In the course of time the coral reefs became somewhat less important and the Volcanoes more so, especially during what is called the Devonian period. These volcanic rocks are usually very fine-grained and tough—some of them are called "tuffs"; but probably not for that reason. Since they are comparatively older, and hard, you will usually find them in the lower, more rugged parts of our mountain valleys— in the Tonalli River at Yerranderie, in Jooriland Creek to the south and in Cox's River above Hartley.

Before finally disposing of these particular rocks, I must mention something else that happened to them. From deep down in the earth came masses of molten rock, which never reached the surface, but eventually solidified, forming an enormous area of crystalline rocks— granite and its friends and relations—easily recognisable by their "spotted dog" appearance. Bathurst, Hartley, Rydal, part of Megalong and the Upper Cox are all situated on or near this granite mass.

At this stage, the whole area had been worn down to a level plain. Then Sydney—pardon, I mean the future site of Sydney—became the centre of a depression. Just a little one at first, but it "growed," just like Topsy, and formed a huge basin-shaped sea, in which hundreds of feet of sand were deposited, coal was formed, and submarine volcanoes were probably active.
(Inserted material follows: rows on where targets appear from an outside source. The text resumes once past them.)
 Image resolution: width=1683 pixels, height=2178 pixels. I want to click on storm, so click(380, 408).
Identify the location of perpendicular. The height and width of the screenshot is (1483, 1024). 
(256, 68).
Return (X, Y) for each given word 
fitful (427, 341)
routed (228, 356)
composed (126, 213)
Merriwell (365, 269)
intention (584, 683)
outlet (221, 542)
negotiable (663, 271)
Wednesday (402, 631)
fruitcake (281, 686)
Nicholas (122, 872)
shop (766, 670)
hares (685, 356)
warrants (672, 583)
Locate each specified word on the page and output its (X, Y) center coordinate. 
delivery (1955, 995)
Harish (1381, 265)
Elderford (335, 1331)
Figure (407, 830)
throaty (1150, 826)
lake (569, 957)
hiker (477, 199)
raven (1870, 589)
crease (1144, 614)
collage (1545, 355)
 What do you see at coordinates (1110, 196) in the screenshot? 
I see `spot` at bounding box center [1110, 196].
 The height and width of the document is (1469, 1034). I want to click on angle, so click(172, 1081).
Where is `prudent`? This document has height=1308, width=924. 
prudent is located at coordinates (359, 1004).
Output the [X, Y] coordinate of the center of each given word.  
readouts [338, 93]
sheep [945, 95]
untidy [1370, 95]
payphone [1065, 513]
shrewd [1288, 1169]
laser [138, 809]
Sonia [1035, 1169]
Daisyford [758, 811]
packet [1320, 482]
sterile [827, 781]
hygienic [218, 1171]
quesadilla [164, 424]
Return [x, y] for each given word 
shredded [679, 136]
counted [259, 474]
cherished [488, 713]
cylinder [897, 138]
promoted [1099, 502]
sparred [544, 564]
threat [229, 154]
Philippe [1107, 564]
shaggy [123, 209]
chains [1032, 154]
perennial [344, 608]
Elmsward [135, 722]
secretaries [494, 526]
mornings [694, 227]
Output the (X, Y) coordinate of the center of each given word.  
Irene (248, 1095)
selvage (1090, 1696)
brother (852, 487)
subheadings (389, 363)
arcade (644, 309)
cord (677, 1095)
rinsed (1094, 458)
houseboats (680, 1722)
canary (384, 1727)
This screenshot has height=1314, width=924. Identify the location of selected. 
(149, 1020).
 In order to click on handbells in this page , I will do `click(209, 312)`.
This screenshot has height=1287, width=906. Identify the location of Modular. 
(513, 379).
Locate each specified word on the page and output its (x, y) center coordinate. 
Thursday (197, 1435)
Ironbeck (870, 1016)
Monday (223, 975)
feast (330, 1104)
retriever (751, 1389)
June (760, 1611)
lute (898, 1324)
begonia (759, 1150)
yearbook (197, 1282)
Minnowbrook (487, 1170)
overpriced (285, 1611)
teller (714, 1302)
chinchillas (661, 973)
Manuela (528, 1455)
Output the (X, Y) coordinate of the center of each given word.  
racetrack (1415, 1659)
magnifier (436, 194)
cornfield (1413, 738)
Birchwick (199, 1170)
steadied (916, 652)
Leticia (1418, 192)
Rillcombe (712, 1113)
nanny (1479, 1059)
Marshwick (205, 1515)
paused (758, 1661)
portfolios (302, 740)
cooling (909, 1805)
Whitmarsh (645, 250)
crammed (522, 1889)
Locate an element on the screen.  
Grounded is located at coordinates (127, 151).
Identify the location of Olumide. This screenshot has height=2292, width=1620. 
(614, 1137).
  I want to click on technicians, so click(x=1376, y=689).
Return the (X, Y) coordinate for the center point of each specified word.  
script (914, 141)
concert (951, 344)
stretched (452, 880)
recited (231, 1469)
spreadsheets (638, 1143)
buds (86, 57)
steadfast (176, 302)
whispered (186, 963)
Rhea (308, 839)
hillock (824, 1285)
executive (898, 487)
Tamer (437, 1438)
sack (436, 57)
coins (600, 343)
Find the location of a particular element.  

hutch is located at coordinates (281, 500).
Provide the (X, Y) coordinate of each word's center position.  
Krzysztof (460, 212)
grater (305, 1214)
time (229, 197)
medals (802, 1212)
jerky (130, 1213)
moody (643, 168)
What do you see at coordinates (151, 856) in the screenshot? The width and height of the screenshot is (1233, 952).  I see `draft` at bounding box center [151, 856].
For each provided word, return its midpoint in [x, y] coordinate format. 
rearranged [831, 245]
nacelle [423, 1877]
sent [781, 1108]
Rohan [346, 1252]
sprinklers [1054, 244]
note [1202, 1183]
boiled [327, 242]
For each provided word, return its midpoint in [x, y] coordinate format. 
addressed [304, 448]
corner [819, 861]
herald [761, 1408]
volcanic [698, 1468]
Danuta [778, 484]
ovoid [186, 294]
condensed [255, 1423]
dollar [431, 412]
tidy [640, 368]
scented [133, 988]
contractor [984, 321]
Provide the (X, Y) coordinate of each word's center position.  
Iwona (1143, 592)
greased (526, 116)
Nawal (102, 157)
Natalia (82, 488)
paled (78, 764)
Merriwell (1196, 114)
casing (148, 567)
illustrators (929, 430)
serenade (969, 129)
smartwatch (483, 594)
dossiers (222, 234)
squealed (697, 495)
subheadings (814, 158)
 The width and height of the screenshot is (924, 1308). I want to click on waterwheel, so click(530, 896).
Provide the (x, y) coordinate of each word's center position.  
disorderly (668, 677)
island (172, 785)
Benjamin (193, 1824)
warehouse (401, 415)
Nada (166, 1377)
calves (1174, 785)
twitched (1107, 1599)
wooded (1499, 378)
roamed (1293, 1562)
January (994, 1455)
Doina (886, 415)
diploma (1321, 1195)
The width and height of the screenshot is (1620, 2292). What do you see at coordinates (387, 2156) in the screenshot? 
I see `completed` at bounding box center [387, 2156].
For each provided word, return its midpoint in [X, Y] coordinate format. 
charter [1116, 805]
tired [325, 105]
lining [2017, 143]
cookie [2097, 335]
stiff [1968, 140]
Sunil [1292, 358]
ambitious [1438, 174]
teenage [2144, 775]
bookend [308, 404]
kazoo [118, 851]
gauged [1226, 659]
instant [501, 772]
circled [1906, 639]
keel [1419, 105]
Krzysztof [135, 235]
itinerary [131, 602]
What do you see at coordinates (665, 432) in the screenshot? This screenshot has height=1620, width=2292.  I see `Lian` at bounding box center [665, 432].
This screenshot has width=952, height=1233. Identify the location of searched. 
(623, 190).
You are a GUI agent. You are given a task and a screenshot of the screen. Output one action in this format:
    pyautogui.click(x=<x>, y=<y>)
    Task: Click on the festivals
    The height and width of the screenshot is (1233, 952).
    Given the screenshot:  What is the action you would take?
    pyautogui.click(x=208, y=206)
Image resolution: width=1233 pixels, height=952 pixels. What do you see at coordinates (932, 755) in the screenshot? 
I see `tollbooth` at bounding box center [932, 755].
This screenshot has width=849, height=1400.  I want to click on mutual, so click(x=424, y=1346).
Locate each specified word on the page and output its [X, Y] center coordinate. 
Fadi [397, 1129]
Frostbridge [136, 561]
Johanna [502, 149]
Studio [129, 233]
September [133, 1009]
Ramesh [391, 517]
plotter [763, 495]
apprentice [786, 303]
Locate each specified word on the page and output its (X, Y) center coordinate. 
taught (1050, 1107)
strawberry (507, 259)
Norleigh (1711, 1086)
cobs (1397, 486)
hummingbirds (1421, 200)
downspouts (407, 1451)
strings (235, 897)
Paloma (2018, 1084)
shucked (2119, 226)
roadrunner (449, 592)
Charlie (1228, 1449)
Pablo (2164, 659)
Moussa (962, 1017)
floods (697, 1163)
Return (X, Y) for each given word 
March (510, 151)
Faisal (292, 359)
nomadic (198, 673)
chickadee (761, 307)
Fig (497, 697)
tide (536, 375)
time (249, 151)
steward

The coal measures appear on the surface as a huge semi-circle swinging from Newcastle, through Lithgow,

to Bulli. The volcanoes are responsible for the open, fertile country round Kiama and Gerringong, and for the ridges of Saddleback and Cambewarra; incidentally these dark "basalts" and "andesites" provide something extra special in the way of slippery mud in wet weather.

Finally comes the Mesozoic, the third decker of the sandwich, and the upper three layers of this "basin" which were formed from muds and sands deposited in fresh water. The lowest, the Narrabeen shales, appear on the north, and, strange to say, at Narrabeen; and on the south, between Era and Stanwell Park. Their most noticeable feature is the chocolate-coloured shale, on which the cabbage-palm flourishes. Above the Narrabeen beds, filling most of the centre of the "basin," and producing our most characteristic mountain scenery, is our Hawkesbury sandstone—by no means confined to the Hawkesbury River—but everywhere forming those vertical walls of extraordinarily uniform golden-coloured rock which constitute our "mountains," with their level tops. These are only interrupted where a volcano (they seem to have been laid on) left sheets of basalt, the remnants of which form Mounts Hay, King George, Tomah, Wilson, Colong, and the Far Peak.

Eventually, river systems, the Cox, Wollondilly, Nepean. and the Grose, carved valleys for themselves out of the four thousand foot tableland, and produced our present day scenery, which fortunately is beautiful enough to survive even the geological (and other) remarks I have been making about it.